This function uses the Python libraries [Pandas](https://pandas.pydata.org/docs/reference/index.html) (pd), which has been imported above, and [resample](https://scikit-learn.org/stable/modules/generated/sklearn.utils.resample.html) from the [sklearn](https://scikit-learn.org/stable/modules/classes.html) library, which is imported inside the function.

In [None]:
def downsample(df, target):
    from sklearn.utils import resample

    is_0 =  df[target]==0 
    is_1 =  df[target]==1

    if is_0.sum() > is_1.sum():
        df_majority = df[is_0]
        df_minority = df[is_1]
    else:
        df_majority = df[is_1]
        df_minority = df[is_0]

    df_majority_downsampled = resample(df_majority, 
                                       replace=False,   
                                       n_samples=df_minority.shape[0],    
                                       random_state=42)
    df_downsampled = pd.concat([df_majority_downsampled, df_minority])

    return df_downsampled

### scaled_model_search 
Takes a list of scalers and models, along with test-train split data, and runs a search over every possible combination of scaler and model. It prints out the best result. Currently the metric used is accuracy, but it would be simple enough to change depending on the situation.

Parameters:
- scalers: a list of initialized scaler functions (ex: scalers = [StandardScaler(), RobustScaler(), QuantileTransformer(random_state = 42)]
- models: a list of initialized model function (ex: models = [LogisticRegression(), ExtraTreesClassifier(random_state = 42), RandomForestClassifier(random_state = 42)]
- X_train: DataFrame containing the training data set without the target variable
- y_train: DataFrame containing the target variable for the training data.
- X_test: DataFrame containing the test data set without the target variable
- y_test: DataFrame containing the target variable for the test data.

This function uses the [sklearn](https://scikit-learn.org/stable/modules/classes.html) function [accuracy_score](https://scikit-learn.org/stable/modules/generated/sklearn.metrics.accuracy_score.html) as a metric to compare the models, and it has been imported inside the function. It also uses [Pipeline](https://scikit-learn.org/stable/modules/generated/sklearn.pipeline.Pipeline.html) from [sklearn](https://scikit-learn.org/stable/modules/classes.html), which has been imported inside the function.

In [None]:
def scaled_model_search(scalers, models, X_train, y_train, X_test, y_test):
    from sklearn.metrics import accuracy_score
    from sklearn.pipeline import Pipeline

    best_score = 0
    
    for scaler in scalers:
        for model in models:
            pipe = Pipeline(steps=[('scaler', scaler),
                              ('classifier', model)])
            pipe.fit(X_train, y_train)
            y_pred = pipe.predict(X_test)
            score = accuracy_score(y_test, y_pred)

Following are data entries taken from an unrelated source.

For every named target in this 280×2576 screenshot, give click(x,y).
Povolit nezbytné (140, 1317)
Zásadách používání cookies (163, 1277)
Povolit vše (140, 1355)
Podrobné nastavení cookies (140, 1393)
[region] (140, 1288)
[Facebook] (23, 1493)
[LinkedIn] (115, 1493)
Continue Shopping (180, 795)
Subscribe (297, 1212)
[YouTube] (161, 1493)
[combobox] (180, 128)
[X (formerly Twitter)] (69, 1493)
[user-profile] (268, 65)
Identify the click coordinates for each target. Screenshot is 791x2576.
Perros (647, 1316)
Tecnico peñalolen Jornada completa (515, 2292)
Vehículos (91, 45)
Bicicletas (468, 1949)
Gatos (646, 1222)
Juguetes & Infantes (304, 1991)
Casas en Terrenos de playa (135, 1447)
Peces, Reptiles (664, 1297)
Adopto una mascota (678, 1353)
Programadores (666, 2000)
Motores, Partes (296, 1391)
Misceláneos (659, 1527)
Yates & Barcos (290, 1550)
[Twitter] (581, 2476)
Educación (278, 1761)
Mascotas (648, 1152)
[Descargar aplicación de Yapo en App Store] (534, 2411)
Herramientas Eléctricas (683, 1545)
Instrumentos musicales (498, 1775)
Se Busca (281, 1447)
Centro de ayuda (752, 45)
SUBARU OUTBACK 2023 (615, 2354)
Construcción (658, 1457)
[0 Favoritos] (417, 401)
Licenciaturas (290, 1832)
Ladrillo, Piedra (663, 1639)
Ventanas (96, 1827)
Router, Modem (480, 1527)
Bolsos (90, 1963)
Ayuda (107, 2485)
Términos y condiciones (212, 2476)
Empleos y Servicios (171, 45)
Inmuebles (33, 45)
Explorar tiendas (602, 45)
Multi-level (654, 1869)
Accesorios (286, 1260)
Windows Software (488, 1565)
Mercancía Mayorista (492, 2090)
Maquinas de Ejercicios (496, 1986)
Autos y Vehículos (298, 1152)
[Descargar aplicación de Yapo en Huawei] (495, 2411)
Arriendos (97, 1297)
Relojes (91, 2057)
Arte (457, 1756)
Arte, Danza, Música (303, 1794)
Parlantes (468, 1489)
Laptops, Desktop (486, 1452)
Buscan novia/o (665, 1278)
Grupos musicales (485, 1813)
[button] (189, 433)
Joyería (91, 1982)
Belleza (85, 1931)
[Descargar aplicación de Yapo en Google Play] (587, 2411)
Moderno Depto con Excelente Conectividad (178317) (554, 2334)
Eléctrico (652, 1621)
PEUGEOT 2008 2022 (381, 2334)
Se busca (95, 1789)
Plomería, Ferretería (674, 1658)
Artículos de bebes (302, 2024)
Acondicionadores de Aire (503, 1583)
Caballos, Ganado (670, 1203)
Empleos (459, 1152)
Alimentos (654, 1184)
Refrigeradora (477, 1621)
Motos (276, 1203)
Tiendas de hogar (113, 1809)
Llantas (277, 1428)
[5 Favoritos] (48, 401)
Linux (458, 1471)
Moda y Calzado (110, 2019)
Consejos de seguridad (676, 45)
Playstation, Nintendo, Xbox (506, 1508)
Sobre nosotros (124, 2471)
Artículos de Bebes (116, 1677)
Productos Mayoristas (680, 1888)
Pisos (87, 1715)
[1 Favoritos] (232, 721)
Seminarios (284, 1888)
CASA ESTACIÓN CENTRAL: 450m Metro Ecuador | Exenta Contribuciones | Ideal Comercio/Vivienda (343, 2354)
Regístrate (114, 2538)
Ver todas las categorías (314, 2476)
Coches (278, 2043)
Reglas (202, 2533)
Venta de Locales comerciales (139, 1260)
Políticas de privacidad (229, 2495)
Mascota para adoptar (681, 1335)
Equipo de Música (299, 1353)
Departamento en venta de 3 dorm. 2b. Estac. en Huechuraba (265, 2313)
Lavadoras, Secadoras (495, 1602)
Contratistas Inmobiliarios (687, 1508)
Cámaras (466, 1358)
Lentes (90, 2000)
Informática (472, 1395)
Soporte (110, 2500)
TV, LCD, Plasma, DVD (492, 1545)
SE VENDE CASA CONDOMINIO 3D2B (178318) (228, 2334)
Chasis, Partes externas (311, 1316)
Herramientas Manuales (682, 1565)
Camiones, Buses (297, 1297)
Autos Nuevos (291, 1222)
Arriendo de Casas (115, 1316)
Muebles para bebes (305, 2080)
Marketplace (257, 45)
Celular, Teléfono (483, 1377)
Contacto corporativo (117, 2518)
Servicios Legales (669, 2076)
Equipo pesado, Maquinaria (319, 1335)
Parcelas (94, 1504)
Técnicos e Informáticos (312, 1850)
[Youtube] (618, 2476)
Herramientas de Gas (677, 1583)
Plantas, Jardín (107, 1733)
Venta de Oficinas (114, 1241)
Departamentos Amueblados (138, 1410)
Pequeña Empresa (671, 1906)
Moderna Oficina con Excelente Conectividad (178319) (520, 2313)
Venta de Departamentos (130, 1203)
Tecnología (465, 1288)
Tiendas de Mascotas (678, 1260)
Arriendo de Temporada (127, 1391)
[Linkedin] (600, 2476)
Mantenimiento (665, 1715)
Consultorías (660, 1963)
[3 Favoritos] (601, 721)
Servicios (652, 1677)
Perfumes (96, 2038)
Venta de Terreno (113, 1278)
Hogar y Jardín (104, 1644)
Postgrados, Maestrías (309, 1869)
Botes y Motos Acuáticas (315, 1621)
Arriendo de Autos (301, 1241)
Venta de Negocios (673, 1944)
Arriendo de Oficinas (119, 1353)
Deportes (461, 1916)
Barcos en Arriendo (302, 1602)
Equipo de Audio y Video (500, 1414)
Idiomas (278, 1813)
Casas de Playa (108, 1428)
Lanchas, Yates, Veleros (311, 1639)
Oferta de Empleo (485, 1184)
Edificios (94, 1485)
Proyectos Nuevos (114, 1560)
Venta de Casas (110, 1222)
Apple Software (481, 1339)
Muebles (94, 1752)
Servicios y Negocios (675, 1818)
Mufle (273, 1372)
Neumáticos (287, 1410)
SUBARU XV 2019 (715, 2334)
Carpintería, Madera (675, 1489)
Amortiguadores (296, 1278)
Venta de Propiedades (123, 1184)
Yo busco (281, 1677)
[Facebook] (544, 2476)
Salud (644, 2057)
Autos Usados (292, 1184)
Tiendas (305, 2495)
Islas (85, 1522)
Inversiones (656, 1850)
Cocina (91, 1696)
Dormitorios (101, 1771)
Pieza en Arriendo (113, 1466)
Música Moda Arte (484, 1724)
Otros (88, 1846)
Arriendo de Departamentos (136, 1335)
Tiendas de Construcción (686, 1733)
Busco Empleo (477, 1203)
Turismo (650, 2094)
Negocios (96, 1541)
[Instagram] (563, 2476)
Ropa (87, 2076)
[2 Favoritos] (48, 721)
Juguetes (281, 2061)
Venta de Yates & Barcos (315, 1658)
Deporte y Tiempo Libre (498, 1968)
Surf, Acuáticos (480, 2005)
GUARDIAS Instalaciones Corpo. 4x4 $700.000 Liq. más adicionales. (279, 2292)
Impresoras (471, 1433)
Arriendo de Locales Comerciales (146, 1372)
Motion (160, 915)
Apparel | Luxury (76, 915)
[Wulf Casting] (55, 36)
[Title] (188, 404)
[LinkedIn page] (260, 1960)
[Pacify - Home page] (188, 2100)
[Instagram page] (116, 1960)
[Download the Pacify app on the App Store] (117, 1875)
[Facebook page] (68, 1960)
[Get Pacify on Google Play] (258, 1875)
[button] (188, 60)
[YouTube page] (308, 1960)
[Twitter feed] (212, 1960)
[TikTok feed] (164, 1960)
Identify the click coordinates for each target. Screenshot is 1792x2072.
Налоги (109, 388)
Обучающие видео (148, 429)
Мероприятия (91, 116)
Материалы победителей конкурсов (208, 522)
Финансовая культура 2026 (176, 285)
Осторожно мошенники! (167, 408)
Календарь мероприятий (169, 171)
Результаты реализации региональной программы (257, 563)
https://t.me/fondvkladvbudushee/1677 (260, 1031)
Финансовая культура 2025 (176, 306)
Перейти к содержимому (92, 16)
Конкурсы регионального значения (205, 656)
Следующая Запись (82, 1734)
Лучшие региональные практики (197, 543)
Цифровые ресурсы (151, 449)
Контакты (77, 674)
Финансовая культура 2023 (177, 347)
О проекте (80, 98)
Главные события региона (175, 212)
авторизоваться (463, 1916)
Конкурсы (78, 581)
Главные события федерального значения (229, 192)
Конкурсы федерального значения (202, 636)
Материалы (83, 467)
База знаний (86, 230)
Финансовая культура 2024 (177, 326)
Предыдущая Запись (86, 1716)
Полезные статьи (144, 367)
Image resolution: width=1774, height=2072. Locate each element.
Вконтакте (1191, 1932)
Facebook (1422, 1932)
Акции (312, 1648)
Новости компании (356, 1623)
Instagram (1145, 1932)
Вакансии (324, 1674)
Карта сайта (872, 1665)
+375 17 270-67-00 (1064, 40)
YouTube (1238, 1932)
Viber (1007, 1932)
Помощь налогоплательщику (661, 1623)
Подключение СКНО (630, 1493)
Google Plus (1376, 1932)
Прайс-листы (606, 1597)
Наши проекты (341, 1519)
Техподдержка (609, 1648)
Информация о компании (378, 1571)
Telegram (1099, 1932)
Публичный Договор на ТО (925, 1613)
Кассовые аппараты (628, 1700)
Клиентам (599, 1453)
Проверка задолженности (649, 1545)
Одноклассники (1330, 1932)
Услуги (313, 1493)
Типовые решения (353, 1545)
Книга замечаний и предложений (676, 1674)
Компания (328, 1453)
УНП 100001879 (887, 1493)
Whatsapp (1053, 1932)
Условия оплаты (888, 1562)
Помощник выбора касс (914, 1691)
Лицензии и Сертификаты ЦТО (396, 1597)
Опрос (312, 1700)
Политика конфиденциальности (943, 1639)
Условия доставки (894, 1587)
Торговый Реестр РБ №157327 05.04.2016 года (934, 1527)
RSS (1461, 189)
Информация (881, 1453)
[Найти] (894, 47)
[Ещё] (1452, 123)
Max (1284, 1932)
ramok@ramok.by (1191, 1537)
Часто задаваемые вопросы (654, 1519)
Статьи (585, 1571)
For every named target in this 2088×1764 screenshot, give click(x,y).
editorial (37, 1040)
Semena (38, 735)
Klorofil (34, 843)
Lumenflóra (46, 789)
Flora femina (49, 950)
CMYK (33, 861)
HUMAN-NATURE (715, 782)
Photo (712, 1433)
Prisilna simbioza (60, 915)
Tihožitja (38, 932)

            if score > best_score:
                best_score = score
                best_model = model
                best_scaler = scaler
    print("The best model is {}, scaled by {}, with a test (accuracy) score of {}.".format(best_model, best_scaler, best_score)) 

## Data
Read in the clean data set from your data_preparation notebook. It should be ready for some preliminary model-building by now, but you should consider your variables and decide if you want to use all of them to train a model. You should have a clear reason for excluding any variables. Also consider time-series data (if applicable to your set). If you have data from multiple years, should you train and test on each year individually? Train on one year and test on another?

## Data Splitting
Once you have an idea of how you plan to use the data, split your data into train and test groups or, if you prefer a more complicated approach, multiple folds. 

## Baseline Model
Before anything else, let's build a baseline model. This will serve as a "sanity check" for everything that comes after. Choose a simplistic model and, without any preprocessing or tuning, train a model on the training set. How well does it perform on the test set?

## Model Improvement
Now you can work on improving on the baseline. There's no linear approach to this process and the steps you take will depend on the data. Below are some steps that are commonly used in building robust models. You can use any, all, or only some of them, and you are encouraged to add your own steps for your specific data set.

As you go through this process, keep in mind all that you learned during the data understanding phase and consider the following questions:
- What sort of model should you train? (ie, classification, regression? Neural network?)
- Given the distribution of your data, the presence or absence of missing data, and various other factors, is there a particular model (or ensemble) that you think will work well? (ie, RandomForest, ExtraTrees, SVM...?)
- Depending on what sort of model you train and what your data look like, you may find different evaluation metrics useful. How can you certain that you have the most well-rounded view of how well your model is performing? What metric or metrics will best capture your model priorities (and what are your model priorities)?

### Scaling
Some models assume data have a normal distribution and performance will suffer when they do not. Most models will suffer if different variables have vastly differing scales. Do you need to scale your data? If so, how should you go about doing so?

### Feature Selection and Engineering
Are all of your variables necessary, or do you have a lot of them taking up time and computing power without assing much to model building? Can some variables be combined to make a better model? Are variables linearly related to your target variable, or would it be worthwhile to include some polynomial features? 

### Hyperparameter Tuning
Once you have a model that is performing decently well, you'll want to adjust the hyperparameters to improve performance.

### Additional Tuning, Processing, or Model-Improvement
What else can you do to improve your model from the baseline?

## Outcome
At the end of this notebook, you should have a model that is performing better than the baseline model. You should be able to explain what steps you took to train this model and why each one was chosen.